Last week, there was a fair amount of publicity about a study issued by the Justice Policy Institute that found—drum roll, please–that private prison operators lobby for more stringent criminal laws.
In other news, the sun rose in the east yesterday.
There are certainly instances in which government outsourcing makes sense, but operating prisons is not one of them. As many observers of what I call “privatization ideology” warned when the first private prisons began operating, incarceration for profit is simply untenable: the incentives involved are inconsistent with good public management. Prisons aren’t businesses, and they cannot and should not be run as businesses.
When a company’s profits depend upon jailing more people for longer periods, it shouldn’t come as a surprise that those companies will lobby for ever-more draconian laws and extended sentences. If that lobbying is successful, it will cost taxpayers much more than they saved by outsourcing (assuming the much-touted savings are real to begin with.)
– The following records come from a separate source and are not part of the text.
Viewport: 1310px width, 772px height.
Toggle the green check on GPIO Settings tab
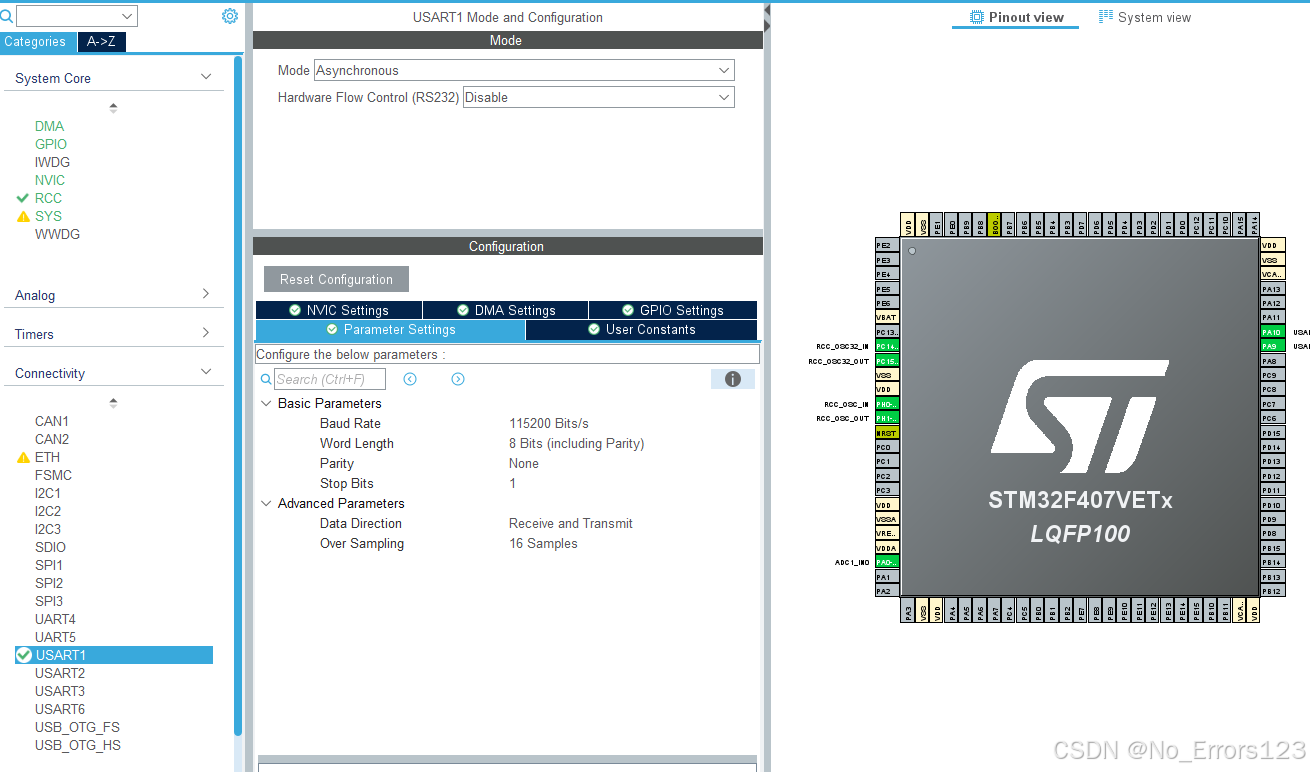pyautogui.click(x=628, y=309)
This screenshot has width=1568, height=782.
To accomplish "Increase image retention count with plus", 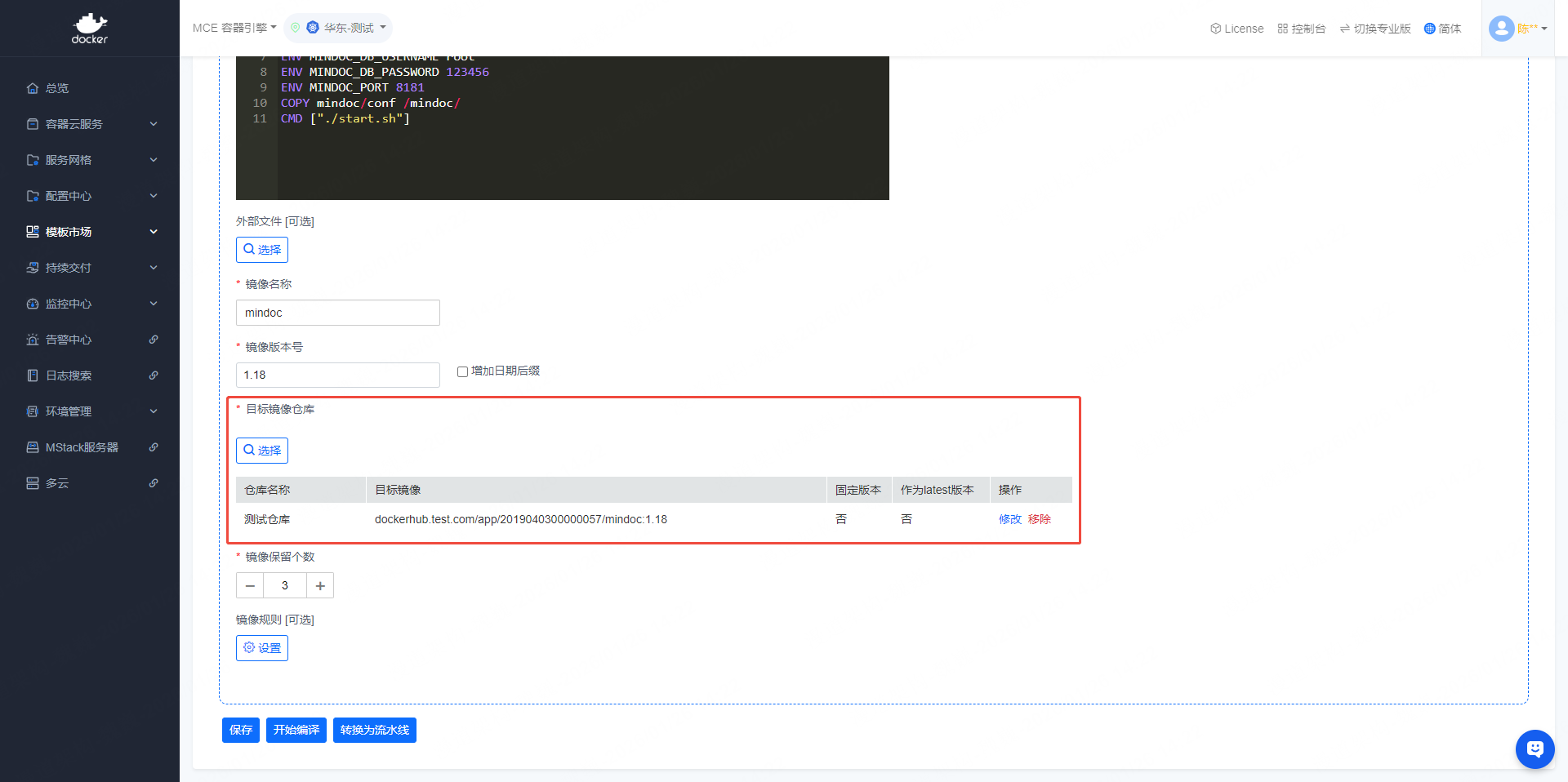I will 320,586.
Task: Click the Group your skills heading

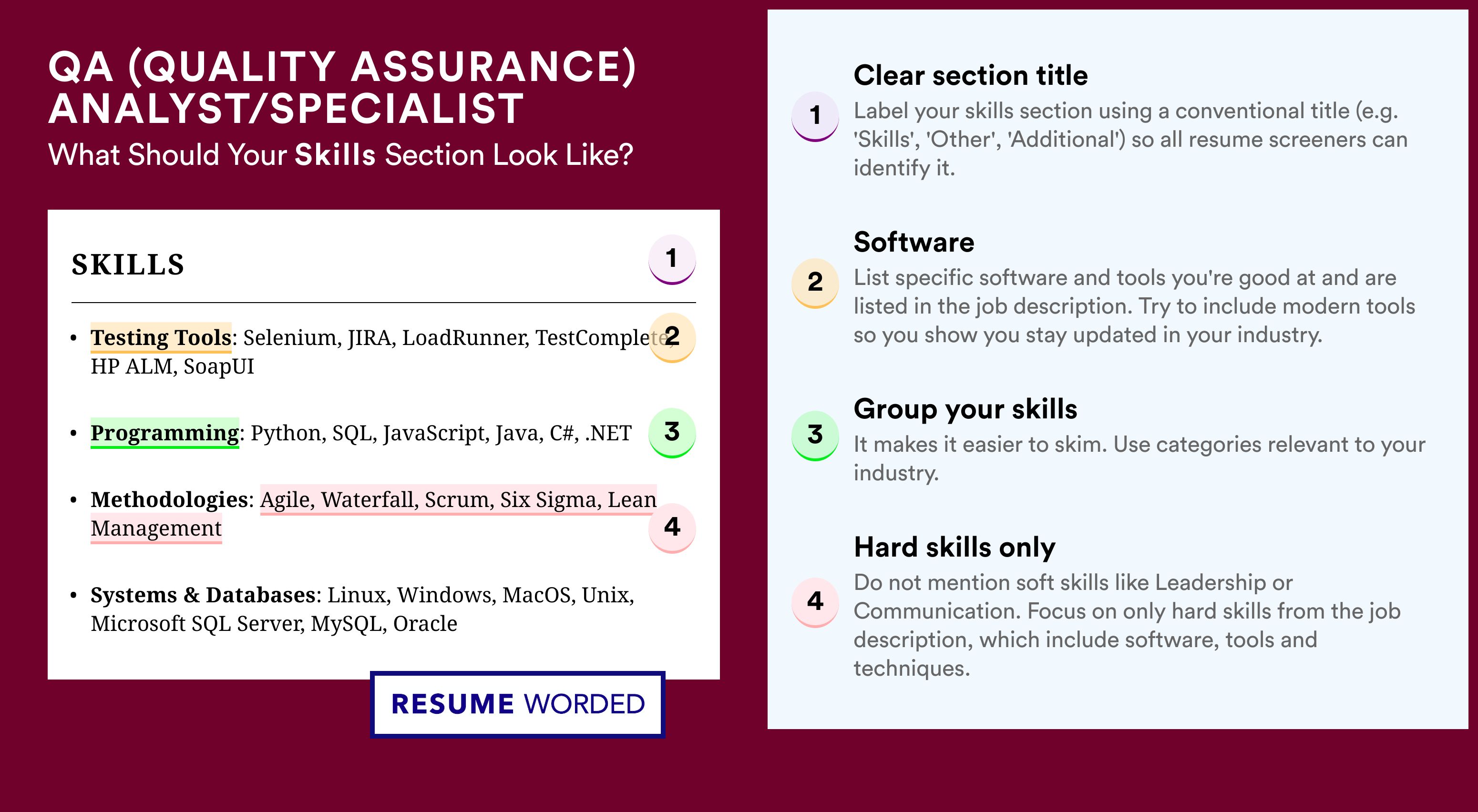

It isn’t just prison outsourcing that threatens to distort policy-making. The United States no longer has a military draft, and we currently have more “contractors” in Iraq and Afghanistan than we do citizen-soldiers. As I pointed out in a paper several years ago, in the wake of the Abu Ghraib scandal, there are significant moral, legal and strategic problems that arise when governments essentially hire mercenaries to do their dirty work. For one thing, it is far easier to opt for a military “solution” to a problem when the Congressman casting the vote can simply “hire” soldiers, and doesn’t have to go home to his district and justify drafting his constituents. For another, the multi-national companies that provide the “soldiers for hire” have a vested economic interest in military combat.
Private prison operators lobby for stricter sentencing. Does anyone really believe that private companies providing combat services won’t lobby for war?